• Bull. Exp. Biol. Med. · Mar 2008

    Comparative Study

    Pathomorphology of myocardial circulation: comparative study in increased left or right ventricle afterload.

    • M S Tverskaya, V V Sukhoparova, V V Karpova, A P Raksha, M K Kadyrova, N Z Abdulkerimova, and N A Bobrova.
    • Russian State Medical University, Federal Agency for Health Care and Social Development, Moscow. mtver@rsmu.ru
    • Bull. Exp. Biol. Med. 2008 Mar 1; 145 (3): 377-81.
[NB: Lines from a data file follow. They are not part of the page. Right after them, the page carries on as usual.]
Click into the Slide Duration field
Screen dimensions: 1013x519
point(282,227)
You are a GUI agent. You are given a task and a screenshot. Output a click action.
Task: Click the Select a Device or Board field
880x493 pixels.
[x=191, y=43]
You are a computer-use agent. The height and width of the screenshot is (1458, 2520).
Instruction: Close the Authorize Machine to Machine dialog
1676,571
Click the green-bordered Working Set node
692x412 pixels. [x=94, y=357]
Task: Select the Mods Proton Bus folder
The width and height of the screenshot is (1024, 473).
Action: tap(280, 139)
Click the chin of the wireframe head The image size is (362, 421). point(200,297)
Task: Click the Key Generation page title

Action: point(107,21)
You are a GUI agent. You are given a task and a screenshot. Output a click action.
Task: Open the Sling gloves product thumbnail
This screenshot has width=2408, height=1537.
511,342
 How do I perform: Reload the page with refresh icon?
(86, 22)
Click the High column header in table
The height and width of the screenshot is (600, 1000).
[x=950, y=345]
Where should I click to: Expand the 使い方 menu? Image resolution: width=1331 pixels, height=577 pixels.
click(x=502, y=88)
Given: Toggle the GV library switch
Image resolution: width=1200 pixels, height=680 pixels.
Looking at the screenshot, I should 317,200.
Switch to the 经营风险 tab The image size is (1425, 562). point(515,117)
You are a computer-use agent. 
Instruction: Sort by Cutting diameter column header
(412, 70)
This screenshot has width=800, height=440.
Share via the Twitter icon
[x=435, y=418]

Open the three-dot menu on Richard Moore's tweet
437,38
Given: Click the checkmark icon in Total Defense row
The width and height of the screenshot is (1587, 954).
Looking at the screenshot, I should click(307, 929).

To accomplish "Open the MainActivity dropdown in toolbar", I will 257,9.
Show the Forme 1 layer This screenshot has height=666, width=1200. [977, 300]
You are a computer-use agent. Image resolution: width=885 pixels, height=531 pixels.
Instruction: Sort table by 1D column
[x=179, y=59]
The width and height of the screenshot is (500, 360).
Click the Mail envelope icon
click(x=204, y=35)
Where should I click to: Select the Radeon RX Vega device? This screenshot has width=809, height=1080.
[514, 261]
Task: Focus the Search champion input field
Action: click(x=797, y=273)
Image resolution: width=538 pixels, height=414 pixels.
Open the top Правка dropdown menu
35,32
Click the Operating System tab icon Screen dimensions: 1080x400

    AbstractComparative study of pathomorphology of myocardial circulation under conditions of increased afterload of the left or right ventricles showed similar changes. All compartments of the coronary bed were plethoric, capillary blood stasis and perivascular edema, more pronounced in arterial vessels, were detected in both cases. These changes equally involved both ventricles and the ventricular septum. Significant differences consisted in local increase in the density of functioning capillaries. The increase was the maximum in hemodynamically overloaded ventricle and ventricular septum, presumably due to increase of their contractile activity. The density of functioning capillaries in the intact (vs. pressure overloaded) ventricle also increased, but to a lesser degree, which could be due to systemic neurohumoral effects. If increased afterload was complicated by the development of heart failure, circulatory disorders in the myocardium progressed. Significant increase in the density of functioning capillaries in all cardiac compartments indicated decreased vascular tone and exhaustion of coronary reserve. This was paralleled by a sharp arterial plethora in case of increased afterload of the left ventricle and sharp blood stasis in the microcirculatory bed in case of increased right ventricle afterload. Reduction of effective perfusion pressure in the presence of coronary dystonia can cause coronary insufficiency and myocardial ischemia in case of increased right ventricle afterload.